I have a large batched parallel computation that I use a parallel map for in scala. I have noticed that there appears to be a gradual downstepping of CPU usage as the workers finish. It all comes down to a call to a call inside of the Map object
scala.collection.parallel.thresholdFromSize(length, tasksupport.parallelismLevel)
Looking at the code, I see this:
def thresholdFromSize(sz: Int, parallelismLevel: Int) = {
val p = parallelismLevel
if (p > 1) 1 + sz / (8 * p)
else sz
}
My calculation works great on a large number of cores, and now I understand why..
thesholdFromSize(1000000,24) = 5209
thesholdFromSize(1000000,4) = 31251
If I have an array of length 1000000 on 24 CPU's it will partition all the way down to 5209 elements.
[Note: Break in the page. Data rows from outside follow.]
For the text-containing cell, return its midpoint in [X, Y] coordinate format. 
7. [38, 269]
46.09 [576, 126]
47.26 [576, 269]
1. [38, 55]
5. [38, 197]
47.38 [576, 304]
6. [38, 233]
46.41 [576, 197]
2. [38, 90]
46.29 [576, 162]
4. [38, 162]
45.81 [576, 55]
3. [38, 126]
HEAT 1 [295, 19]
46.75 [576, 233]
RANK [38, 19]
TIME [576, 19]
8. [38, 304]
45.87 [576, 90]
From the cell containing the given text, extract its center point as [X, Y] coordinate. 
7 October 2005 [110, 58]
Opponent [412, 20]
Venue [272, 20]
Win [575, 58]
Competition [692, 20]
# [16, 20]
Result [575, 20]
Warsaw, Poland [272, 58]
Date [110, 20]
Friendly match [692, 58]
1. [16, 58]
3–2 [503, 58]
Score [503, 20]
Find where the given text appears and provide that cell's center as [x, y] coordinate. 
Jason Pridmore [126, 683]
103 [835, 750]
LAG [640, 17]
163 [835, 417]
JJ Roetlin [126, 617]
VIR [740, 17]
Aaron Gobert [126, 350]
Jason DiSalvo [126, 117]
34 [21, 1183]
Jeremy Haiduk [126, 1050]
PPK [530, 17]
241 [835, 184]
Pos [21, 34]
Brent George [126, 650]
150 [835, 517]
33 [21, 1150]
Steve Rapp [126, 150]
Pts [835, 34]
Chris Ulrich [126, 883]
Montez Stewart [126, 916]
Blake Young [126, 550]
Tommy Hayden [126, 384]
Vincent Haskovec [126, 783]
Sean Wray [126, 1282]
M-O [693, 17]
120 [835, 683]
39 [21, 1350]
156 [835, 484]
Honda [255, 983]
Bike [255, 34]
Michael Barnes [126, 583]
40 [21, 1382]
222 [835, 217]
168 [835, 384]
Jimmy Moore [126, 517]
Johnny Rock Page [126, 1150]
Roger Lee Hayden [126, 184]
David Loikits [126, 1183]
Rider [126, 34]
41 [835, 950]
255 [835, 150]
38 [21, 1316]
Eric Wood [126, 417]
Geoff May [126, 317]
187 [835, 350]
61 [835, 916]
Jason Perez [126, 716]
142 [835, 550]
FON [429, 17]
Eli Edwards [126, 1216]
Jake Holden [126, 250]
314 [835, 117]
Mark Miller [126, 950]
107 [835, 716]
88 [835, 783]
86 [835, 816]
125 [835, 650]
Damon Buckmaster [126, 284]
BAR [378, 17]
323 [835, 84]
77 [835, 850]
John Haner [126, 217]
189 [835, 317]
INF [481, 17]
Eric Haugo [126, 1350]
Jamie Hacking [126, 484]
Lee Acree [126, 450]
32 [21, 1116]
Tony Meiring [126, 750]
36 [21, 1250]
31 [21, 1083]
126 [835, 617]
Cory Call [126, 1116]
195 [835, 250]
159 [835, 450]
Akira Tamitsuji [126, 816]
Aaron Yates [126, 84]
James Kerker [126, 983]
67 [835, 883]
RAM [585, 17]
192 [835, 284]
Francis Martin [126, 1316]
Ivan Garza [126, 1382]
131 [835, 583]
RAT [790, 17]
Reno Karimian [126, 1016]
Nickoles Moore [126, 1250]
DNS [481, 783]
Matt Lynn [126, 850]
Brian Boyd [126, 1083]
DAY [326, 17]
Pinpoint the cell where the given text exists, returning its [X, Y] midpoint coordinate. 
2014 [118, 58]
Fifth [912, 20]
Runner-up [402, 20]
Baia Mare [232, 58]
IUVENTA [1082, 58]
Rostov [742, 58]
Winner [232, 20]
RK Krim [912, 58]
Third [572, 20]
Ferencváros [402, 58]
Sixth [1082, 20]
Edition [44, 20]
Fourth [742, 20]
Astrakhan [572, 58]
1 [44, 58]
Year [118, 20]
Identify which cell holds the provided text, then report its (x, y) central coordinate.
If I pass that same array into the parallel collections on my 4 CPU machine, it will stop partitioning at 31251 elements.
It should be noted that the runtime of my calculations is not uniform. Runtime per unit can be as much as 0.1 seconds. At 31251 items, that's 3100 seconds, or 52 minutes of time where the other workers could be stepping in and grabbing work, but are not. I have observed exactly this behavior while monitoring CPU utilization during the parallel computation. Obviously I'd love to run on a large machine, but that's not always possible.
My question is this: Is there any way to influence the parallel collections to give it a smaller threshold number that is more suited to my problem? The only thing I can think of is to make my own implementation of the class 'Map', but that seems like a very non-elegant solution.